Si el tiempo fuese un objeto sería el más caro del mundo. Tiñe la vida en su totalidad; comienza con el mismo latido del corazón en el vientre materno, y fenece cuando esta víscera se detiene. No hay forma de revertir los segundos perdidos, al igual que no se pueden apresar los minutos desbordantes de gozo para que se detenga, ni se logra que discurra veloz cuando los sinsabores hacen acto de presencia. Tenía razón Huxley al decir: “Por muy lentamente que os parezca que pasan las horas, os parecerán cortas si pensáis que nunca más han de volver a pasar”. Tampoco se consigue frenar o pasar por alto el tiempo cuando las circunstancias que nos aguardan se presuponen difíciles. Aprovechándolo, se ahorran muchos disgustos: “Pierde una hora por la mañana y la estarás buscando todo el día”, decía Whately. Verdaderamente “el tiempo es oro”. Es un tesoro que se ha puesto en nuestras manos para que lo cuidemos y llenemos de contenido. Las grandes empresas se consiguen cuando no se desperdicia.

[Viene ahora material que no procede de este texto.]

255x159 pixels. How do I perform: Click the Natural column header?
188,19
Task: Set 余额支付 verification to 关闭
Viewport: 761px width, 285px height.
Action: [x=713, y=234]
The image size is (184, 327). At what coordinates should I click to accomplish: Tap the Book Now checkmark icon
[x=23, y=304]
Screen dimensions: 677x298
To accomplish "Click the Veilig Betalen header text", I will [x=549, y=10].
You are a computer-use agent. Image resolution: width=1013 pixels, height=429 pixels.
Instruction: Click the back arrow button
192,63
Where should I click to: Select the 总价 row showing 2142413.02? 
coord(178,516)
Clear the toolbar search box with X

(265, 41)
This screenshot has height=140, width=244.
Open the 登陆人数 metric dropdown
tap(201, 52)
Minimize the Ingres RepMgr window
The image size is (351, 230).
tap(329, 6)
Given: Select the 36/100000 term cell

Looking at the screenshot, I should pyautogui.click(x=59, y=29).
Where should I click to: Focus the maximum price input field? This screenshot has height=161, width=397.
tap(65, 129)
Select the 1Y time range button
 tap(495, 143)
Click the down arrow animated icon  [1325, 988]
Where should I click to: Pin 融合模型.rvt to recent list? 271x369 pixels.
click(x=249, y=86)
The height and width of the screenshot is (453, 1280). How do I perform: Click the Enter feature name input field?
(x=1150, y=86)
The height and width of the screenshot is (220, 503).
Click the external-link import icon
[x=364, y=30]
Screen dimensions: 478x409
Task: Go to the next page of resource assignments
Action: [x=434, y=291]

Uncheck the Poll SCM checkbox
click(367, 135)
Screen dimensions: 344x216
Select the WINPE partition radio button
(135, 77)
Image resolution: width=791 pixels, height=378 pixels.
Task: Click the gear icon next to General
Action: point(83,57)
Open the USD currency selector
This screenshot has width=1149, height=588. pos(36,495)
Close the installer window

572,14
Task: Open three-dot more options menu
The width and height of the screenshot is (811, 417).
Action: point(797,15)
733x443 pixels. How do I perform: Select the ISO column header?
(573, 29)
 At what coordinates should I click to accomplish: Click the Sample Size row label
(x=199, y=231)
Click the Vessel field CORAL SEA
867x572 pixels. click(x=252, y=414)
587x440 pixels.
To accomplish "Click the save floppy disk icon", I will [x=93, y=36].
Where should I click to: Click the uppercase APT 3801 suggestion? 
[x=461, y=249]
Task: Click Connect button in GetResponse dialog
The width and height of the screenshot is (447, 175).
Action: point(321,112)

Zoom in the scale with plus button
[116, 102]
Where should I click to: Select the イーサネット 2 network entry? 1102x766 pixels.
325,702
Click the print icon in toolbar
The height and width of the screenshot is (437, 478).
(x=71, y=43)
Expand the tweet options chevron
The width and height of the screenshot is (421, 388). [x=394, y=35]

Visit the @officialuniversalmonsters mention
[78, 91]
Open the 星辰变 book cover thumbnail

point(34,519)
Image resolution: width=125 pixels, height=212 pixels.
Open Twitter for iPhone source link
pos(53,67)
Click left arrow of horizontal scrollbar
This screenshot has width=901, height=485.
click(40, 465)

¡Hay tantas cosas en la vida que desearíamos abordar! ¡Tantos proyectos inmediatos que cuando nos vienen a la mente no podemos acometer! Pues bien, la época estival es buen momento para materializarlos. Y especialmente para disfrutar de los nuestros, compartir de buen grado y en feliz convivencia esos momentos que irán amasando la confianza, las entrañables confidencias, retazos de experiencias a veces desconocidas… Ocasiones únicas para decir ¡gracias! o reiterar un ¡te quiero!, gestos que harán de estos días algo inolvidable. Y si las situaciones que hayan de vivirse son difíciles y dolorosas, compartiéndolas serán más llevaderas. Al fin y al cabo, la mejor inversión está en lo más cercano, lo que tenemos a mano. Mirar a los que nos rodean con afecto, admitir lo afortunados que somos por tenerlos, y estar dispuestos a aprender de ellos nos ayuda a dedicarles nuestra atención, a no escatimar esfuerzo alguno para ofrecerles lo mejor. Pero si lo impide estar imbuidos en personales intereses, con diversas distracciones, enredados en cuestiones que no nos reportan nada, o dejando caer las hojas del calendario de manera egoísta buscando que nadie interrumpa la propia rutina, puede llegar un día en el que sea imposible retroceder. De nada valdrá lamentarse por lo que perdimos, ni el dolor de reconocer que no hicimos el bien que pudimos; ya no habrá solución.

Cuando se ama no se necesitan muchas cosas. Ni siquiera es preciso tener una bolsa repleta para buscar otros paisajes lejanos respecto a los que contemplamos día tras día. En el evangelio hemos aprendido que cada día tiene su afán. Y es momento para descansar del estrés, de las prisas que a muchos angustian, de tantas inquietudes por acontecimientos que puede que nunca tengan lugar, de compromisos que podrían aguardar su propio turno… En nuestras manos está acometer jornadas en las que un talante amable, conciliador, positivo, agradecido y generoso pueden convertir en hecho extraordinario lo más sencillo. Que no sean las vacaciones objeto de discusión, de desavenencias por verse obligados a convivir más estrechamente que el resto del año. ¡Qué triste sería que en ellas se desencadenaran rupturas! Y es que muchas veces se deja a Dios de lado, cuando debe ser Él quien presida todo. El primer y el último momento del día han de ser suyos; eso para empezar. Que, con su ayuda, amando a nuestro prójimo, estaremos haciendo oración y con ella todo va sobre ruedas. En resumen, como decía el papa Francisco: “Aprendamos a descansar el corazón, aprendamos a detenernos, a apagar el teléfono móvil para mirar a los ojos a las personas, a cultivar el silencio, a contemplar la naturaleza, a regenerarnos en el diálogo con Dios”. Esa es la mejor inversión.